Provided data:
Content starts

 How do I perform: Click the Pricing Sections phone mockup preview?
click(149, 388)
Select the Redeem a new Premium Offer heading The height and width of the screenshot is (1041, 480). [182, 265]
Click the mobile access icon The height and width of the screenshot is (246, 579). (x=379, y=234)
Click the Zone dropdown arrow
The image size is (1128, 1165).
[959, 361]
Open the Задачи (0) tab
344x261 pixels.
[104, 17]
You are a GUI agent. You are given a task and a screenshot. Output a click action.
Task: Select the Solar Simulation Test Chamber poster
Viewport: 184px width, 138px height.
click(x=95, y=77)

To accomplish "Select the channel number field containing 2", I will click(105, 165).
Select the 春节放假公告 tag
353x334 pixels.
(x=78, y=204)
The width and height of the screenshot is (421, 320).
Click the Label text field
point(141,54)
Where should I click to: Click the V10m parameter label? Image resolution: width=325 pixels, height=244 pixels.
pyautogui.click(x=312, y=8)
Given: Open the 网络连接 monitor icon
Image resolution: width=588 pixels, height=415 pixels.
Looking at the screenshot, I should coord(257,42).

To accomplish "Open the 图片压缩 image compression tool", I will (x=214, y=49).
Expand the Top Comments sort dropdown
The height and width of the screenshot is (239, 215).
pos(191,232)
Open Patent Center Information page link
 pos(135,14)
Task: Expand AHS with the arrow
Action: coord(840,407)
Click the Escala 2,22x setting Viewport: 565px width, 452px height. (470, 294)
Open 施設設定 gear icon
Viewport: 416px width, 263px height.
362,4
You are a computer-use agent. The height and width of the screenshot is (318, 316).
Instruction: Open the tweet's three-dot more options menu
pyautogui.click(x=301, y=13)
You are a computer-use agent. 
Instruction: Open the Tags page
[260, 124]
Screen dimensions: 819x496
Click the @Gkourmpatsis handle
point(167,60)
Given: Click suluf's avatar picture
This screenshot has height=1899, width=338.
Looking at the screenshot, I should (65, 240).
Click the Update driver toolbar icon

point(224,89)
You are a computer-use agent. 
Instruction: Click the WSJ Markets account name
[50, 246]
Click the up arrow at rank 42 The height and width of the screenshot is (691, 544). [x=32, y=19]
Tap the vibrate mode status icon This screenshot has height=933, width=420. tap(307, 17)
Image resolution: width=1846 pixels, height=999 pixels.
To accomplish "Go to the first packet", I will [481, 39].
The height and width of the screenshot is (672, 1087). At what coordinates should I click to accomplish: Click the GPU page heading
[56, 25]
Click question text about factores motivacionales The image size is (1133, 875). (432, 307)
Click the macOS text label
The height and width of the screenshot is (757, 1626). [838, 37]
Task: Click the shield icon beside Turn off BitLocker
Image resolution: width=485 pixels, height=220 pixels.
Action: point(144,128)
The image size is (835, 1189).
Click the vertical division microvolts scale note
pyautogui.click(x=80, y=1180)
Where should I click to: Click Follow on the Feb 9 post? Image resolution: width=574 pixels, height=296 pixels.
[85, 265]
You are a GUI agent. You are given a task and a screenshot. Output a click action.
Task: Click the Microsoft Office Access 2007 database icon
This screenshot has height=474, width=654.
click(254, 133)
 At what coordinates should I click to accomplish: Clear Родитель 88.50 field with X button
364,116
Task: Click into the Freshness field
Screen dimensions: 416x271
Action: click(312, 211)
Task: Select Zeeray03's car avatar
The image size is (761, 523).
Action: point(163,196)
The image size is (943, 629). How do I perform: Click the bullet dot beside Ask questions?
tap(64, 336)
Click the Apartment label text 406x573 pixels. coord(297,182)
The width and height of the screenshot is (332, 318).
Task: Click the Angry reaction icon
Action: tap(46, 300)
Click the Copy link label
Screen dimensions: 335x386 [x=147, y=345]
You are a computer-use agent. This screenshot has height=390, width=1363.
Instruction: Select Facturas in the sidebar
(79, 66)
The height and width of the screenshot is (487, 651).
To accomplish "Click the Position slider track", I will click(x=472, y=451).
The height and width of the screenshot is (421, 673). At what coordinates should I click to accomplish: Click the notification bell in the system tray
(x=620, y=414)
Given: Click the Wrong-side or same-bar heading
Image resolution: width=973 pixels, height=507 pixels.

Content ends

Problem details:
In the listing above, please copy exactly the lines from the first through the one that contains "Expand the Top Comments sort dropdown", and no others.

Finished task:
 How do I perform: Click the Pricing Sections phone mockup preview?
click(149, 388)
Select the Redeem a new Premium Offer heading The height and width of the screenshot is (1041, 480). [182, 265]
Click the mobile access icon The height and width of the screenshot is (246, 579). (x=379, y=234)
Click the Zone dropdown arrow
The image size is (1128, 1165).
[959, 361]
Open the Задачи (0) tab
344x261 pixels.
[104, 17]
You are a GUI agent. You are given a task and a screenshot. Output a click action.
Task: Select the Solar Simulation Test Chamber poster
Viewport: 184px width, 138px height.
click(x=95, y=77)

To accomplish "Select the channel number field containing 2", I will click(105, 165).
Select the 春节放假公告 tag
353x334 pixels.
(x=78, y=204)
The width and height of the screenshot is (421, 320).
Click the Label text field
point(141,54)
Where should I click to: Click the V10m parameter label? Image resolution: width=325 pixels, height=244 pixels.
pyautogui.click(x=312, y=8)
Given: Open the 网络连接 monitor icon
Image resolution: width=588 pixels, height=415 pixels.
Looking at the screenshot, I should coord(257,42).

To accomplish "Open the 图片压缩 image compression tool", I will (x=214, y=49).
Expand the Top Comments sort dropdown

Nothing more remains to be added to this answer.